§ Exercise brief: Extend the message below about route redistribution behavior, starting from the point at which it ends.
--- Start Source excerpt ---
From: Rick Burts (burts@xxxxxxxxxxxxxx)
Date: Wed Oct 24 2001 - 10:27:27 GMT-3
Brian
Thanks for verifying the correct behavior of redistribution. There have
been inconsistencies in implementation and it is good to know that the
intended correct behavior is to redistribute any route in the routing
table learned by the protocol and also to redistribute any local network
or subnet covered by a network statement of the protocol.
While we now know the expected correct behavior, I would suggest to
candidates preparing for the lab that we need to remain aware of this
issue and alert to the behavior of the particular verios of IOS that we
get in the lab.
Rick
Rick Burts, CCSI CCIE 4615 burts@mentortech.com
Mentor Technologies 240-568-6500 ext 6652
133 National Business Parkway 240-568-6515 fax
Annapolis Junction, Md 20701
Chesapeake Network Solutions has now become Mentor Technologies.
--- End Source excerpt ---
--- Start Provided material ---
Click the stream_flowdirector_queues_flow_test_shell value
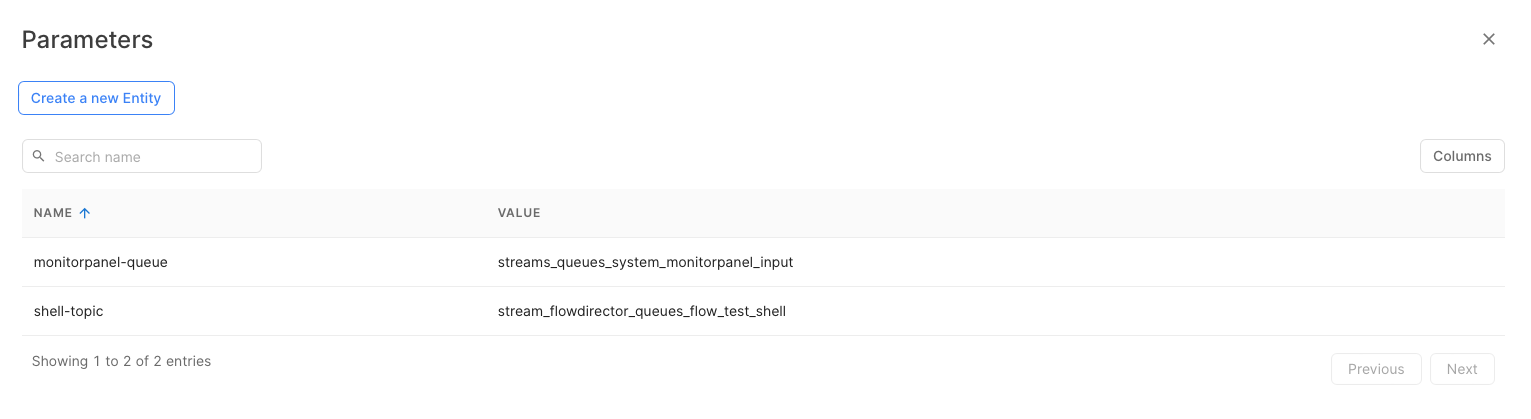The width and height of the screenshot is (1531, 419). pos(641,311)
--- End Provided material ---
§ Answer:
Mentor Technologies is a certified Cisco Training Partner and also
a Cisco Professional Services partner.
We offer most of the Cisco training courses.
We also offer training in Checkpoint Firewall software and
Fore Systems (now Marconi) and MicroMuse.
We also provide network consulting services including
design, management, and problem solving.
We have 21 CCIEs on our staff.
We offer the breakthrough VLAB remote access technology for
access to practice configuration on real equipment.
On Tue, 23 Oct 2001, Brian Hescock wrote:
> I've spoken with several Cisco Development Engineers and here's the
> correct behavior regarding whether we redistribute directly connected
> networks:
>
> The correct behavior is to redistribute directly connected networks as
> long as the network is covered by a network statement in the protocol to
> be redistributed. It's a bug if the directly connected network isn't
> redistribued in that situation. So the statement "we only redistribute
> from the routing table" is incomplete, we redistribute routes from the
> routing table and those directly connected networks covered by a network
> statement in the protocol to be redistributed.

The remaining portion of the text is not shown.